President Reagan moved on several fronts yesterday to fire up his campaign for the $98.9 billion tax increase, declaring that "those who are opposed to it cannot hide from the fact that they are supporting increased deficits and higher interest rates."
He devoted most of his working day to events designed to pressure House Republicans to support the bill, now in a House-Senate conference committee, and to advance the election-year theme that the legislation is really tax reform instead of new taxes. White House officials said Reagan was close to a decision to make a nationally televised speech on behalf of the tax bill later this week, but no final decision had been made.
"It is being dishonestly tagged as the largest tax increase in history," the president said as he began the last of four separate lobbying sessions with congressional Republicans. "It may be the greatest tax reform."
At the same time, Treasury Secretary Donald T. Regan warned that failure to approve the spending cuts and tax boosts could lead to a GOP donneybrook in the fall election campaigns. "Suppose we do nothing," he said. "You'd have Republicans having to run on a platform of deficits in the neighborhood of $165 billion a year over several years."
The House-Senate panel reached tentative agreement yesterday on spending cuts in the Medicare and Medicaid programs but had not resolved such major issues as corporate tax leasing or business tax increases.
The president summoned a few industrial leaders and 65 congressional Republicans to the White House to reinforce his message that the tax bill was not a reversal of last year's supply-side tax-cutting efforts, but instead represents tax reform that will reduce interest rates "and get the economy moving again."
"Only 17 percent of this bill represents actual tax increase, and 31 percent represents simply better compliance and collecting money from people who under existing law . . . are not paying," the president told GOP lawmakers. "And the rest happens to be actual reform correcting unintended benefits or advantages that have come into being through legislation here and there . . . "
Reagan talked with both adversaries and allies yesterday in his push for the tax bill.

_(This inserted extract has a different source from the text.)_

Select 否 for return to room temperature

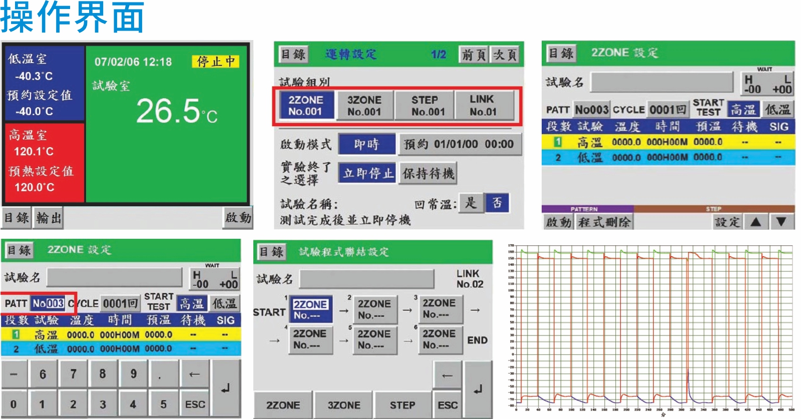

He shook hands with Rep. Jack Kemp (R-N.Y.), who led the conservative tax rebellion, in what was described as a friendly but brief White House encounter after a meeting with the House Republican leadership. "Jack sincerely believes -- is a purist in supply-side economics," Reagan said later. "We'll continue to talk and reason together." The president's comments contrasted with the sharp criticism of Kemp in recent days from some White House officials who blamed him for leading a revolt against the tax bill.

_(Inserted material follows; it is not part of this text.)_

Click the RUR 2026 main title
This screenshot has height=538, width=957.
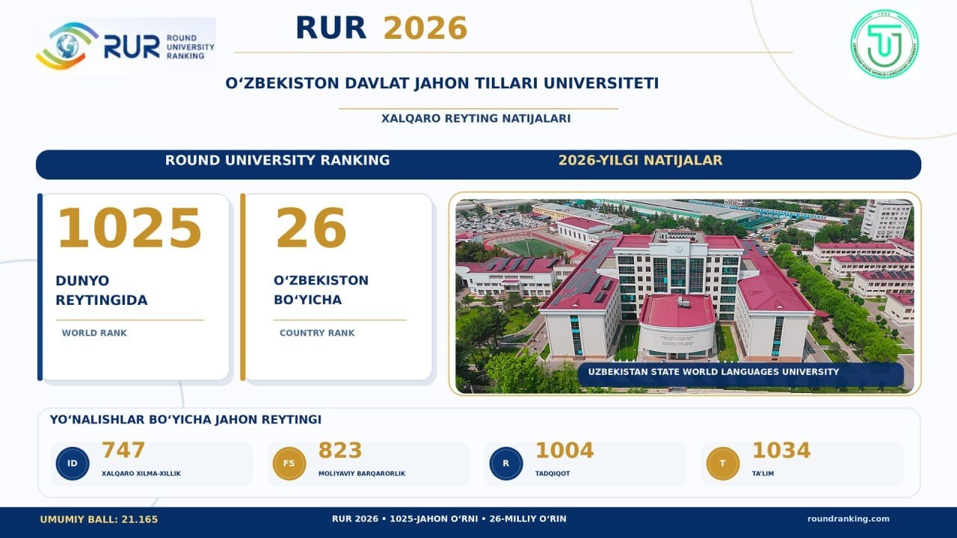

Asked whether he personally thought Kemp was running for president, Reagan responded: "I didn't know the job was up for grabs."

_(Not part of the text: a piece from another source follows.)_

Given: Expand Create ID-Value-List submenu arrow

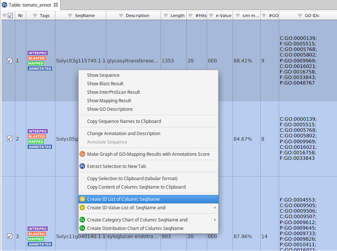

After meeting with Reagan alone, Sen. William V. Roth Jr. (R-Del.), coauthor with Kemp of the tax cut Reagan won from Congress last year, declared his support for the tax bill as "the best reform package to come before Congress" in many years. Roth said in a letter to Reagan that "cries of outrage by my fellow 'supply-siders' " over the tax bill "simply don't hold water."
But the president still ran into resistance from a "core" group of House Republicans who were among his earliest supporters. Rep. Thomas B. Evans Jr. (R-Del.), a leader of the group, said they had asked for modifications in the tax bill as the price for their support. "All of us are looking at what can be modified," he said.
Attempting to overcome business opposition to the tax bill, the White House won endorsements from a coalition of industry groups led by the American Business Conference.
Chrysler Chairman Lee Iacocca also put in a pitch for the legislation after seeing the president. "It's time to move, we need action, and as I said, if you can find a better tax bill, grab it."